_Texte à lire:_
>>>>>

Outre le capitaine Lecavalier, ses adjoints Martin St-Louis et Mattias Ohlund ont joué un rôle majeur dans ce processus tout comme le vice-président et directeur général Steve Yzerman.

Même si l'ancien joueur étoile des Red Wings a laissé Boucher s'entourer de ses comparses des Bulldogs, il a insisté pour qu'un adjoint d'expérience s'ajoute au groupe.

«Steve sentait le besoin qu'on ajoute un adjoint donc Guy a embauché Wayne Fleming qui occupe cette fonction depuis plusieurs années dans la LNH. Il a aussi été entraîneur en Suède et en Russie en plus d'être derrière le banc de l'équipe canadienne qui a remporté l'or aux Jeux olympiques de 2002. Il a vu neiger et c'est une très bonne influence pour nous», dévoile Raymond qui avait souvent assisté à des conférences de Fleming.

Retenir et encourager Boucher dans son intensité

Vanté pour sa vision du hockey innovatrice et ses qualités psychologiques, Boucher est également reconnu pour sa grande intensité dans ses fonctions d'entraîneur. En tant qu'adjoints, Raymond, Lacroix et Fleming doivent parfois le retenir dans ses envolées.

Ce sujet fait d'ailleurs rire Raymond qui joue ce rôle depuis de nombreuses années!

«Ce fut toujours un peu mon rôle de le calmer même quand je ne travaillais pas avec lui. Je pouvais le tempérer au téléphone», confirme-t-il avec le sourire. «Guy est extrêmement intense et compétitif et c'est essentiel pour survivre dans le hockey.»

Dans la réalité du hockey en 2011, les explosions émotives à la Pat Burns, Jacques Demers et Mike Keenan sont moins nombreuses. Toutefois, Raymond considère que Boucher doit garder cette qualité.

«Le plus difficile, c'est de le calmer au bon moment et de l'appuyer dans ses moments intenses bien choisis. On essaie de le faire pour être une équipe intense, compétitive mais aussi tempérée afin de demeurer disciplinée», indique celui qui aura passé une seule saison dans l'organisation du Canadien.

Le sort de Raymond semble intimement lié à celui de Boucher, mais la précaire sécurité d'emploi dans la LNH pourrait le pousser à continuer sa carrière sans l'ancien pilote des Voltigeurs de Drummondville et des Bulldogs.

«Je ne sais pas si j'aurais accepté de monter dans la LNH sans que ce soit avec lui. Ça facilitait les choses car on se connaît depuis très longtemps et j'ai toujours trouvé qu'il avait une approche très intelligente de ce travail. Je connais ses qualités et ses défauts et c'est la même chose avec lui. Je ne dis pas que j'aurais refusé avec quelqu'un d'autre, mais j'aurais eu besoin d'avoir une grande confiance en lui, en ses compétences et son caractère.»

Un énorme sacrifice familial

Ayant appris les rudiments de son métier d'entraîneur au hockey universitaire, Raymond a moins parcouru les coins perdus de l'Amérique du Nord comme les entraîneurs de la Ligue américaine.

Il a toujours été près de sa famille et c'est pourquoi il vit son moment le plus difficile au niveau personnel étant séparé de sa femme et ses enfants qui sont demeurés au Québec.

<<<<<

_Données recueillies:_

>>>>>

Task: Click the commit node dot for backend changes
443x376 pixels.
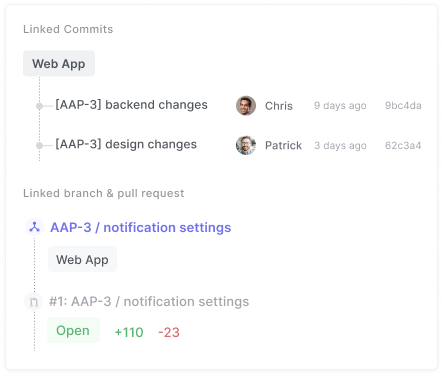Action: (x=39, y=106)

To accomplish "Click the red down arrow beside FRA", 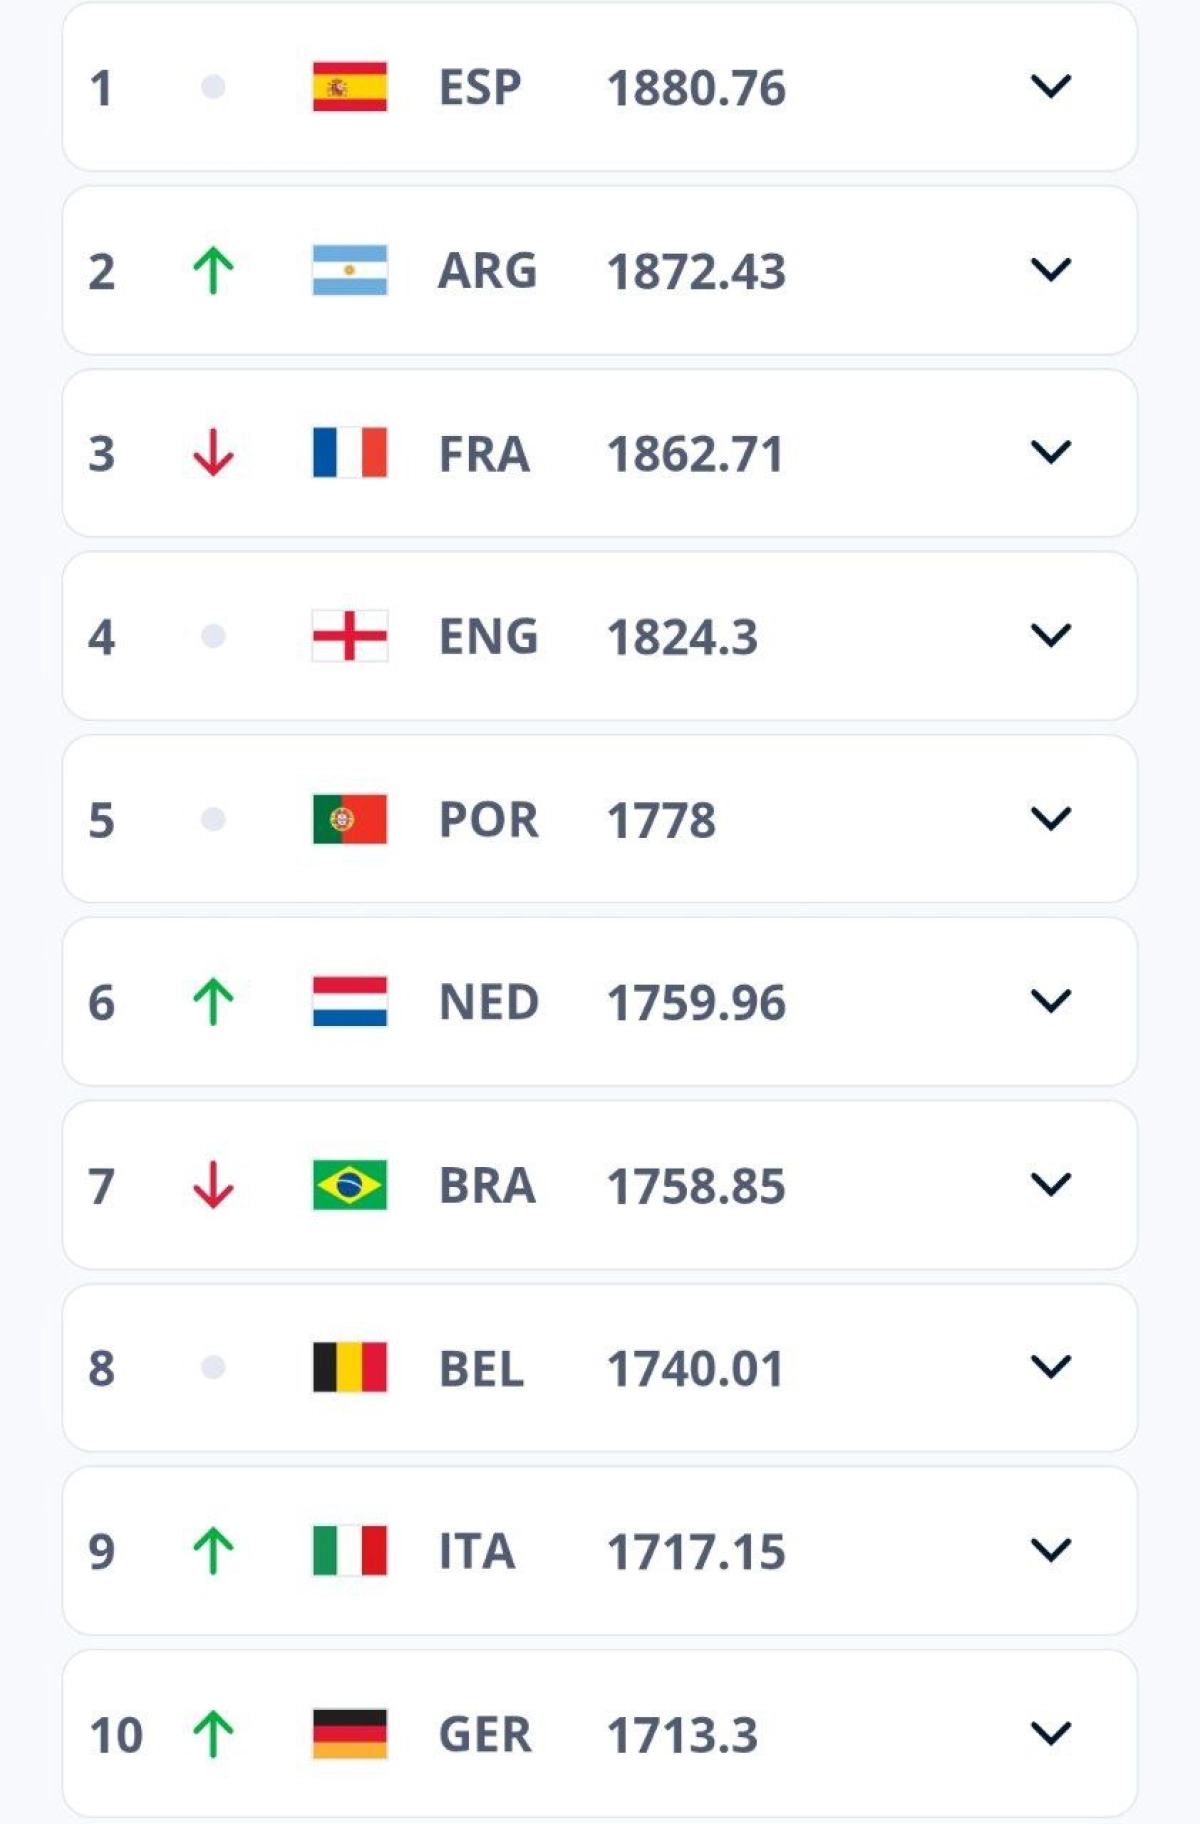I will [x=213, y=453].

<<<<<

_Consigne:_
Prolongez le texte sur les adjoints de Guy Boucher en reprenant juste après sa dernière phrase.

_Résultat attendu:_
«Ce sont des sacrifices que ma femme et moi faisons. On ne voulait pas trop chambarder l'environnement de nos enfants à court terme. J'aimerais mieux avoir ma famille à mes côtés, mais il faut penser à l'avenir des enfants. Malgré tout, on n'a pas mis une croix sur le fait que la famille me suivrait à un certain moment», souligne l'entraîneur qui prenait parfois l'avion pour retourner à la maison après les matchs des Bulldogs l'an dernier.

Ce grand bouleversement provoque aussi quelques moments très heureux et inoubliables.

«Mon plus vieux est plus impliqué dans le hockey, il joue au Midget Espoir au Collège Antoine-Girouard. C'est plus excitant pour lui de voir son père monter à ce niveau. Ma famille est venue me visiter à Noël et il a eu l'occasion de pratiquer sur la patinoire du Lightning en plus de voir l'échauffement des joueurs à partir du banc des joueurs à côté de moi», se souvient Raymond qui épiait des matchs juniors il y a quelques années pour trouver une relève universitaire.

Les yeux du Lightning sur la galerie de presse

À sa première saison dans la LNH, Raymond est attitré à analyser les rencontres du Lightning à partir de la galerie de presse et ses observations s'avèrent très utiles.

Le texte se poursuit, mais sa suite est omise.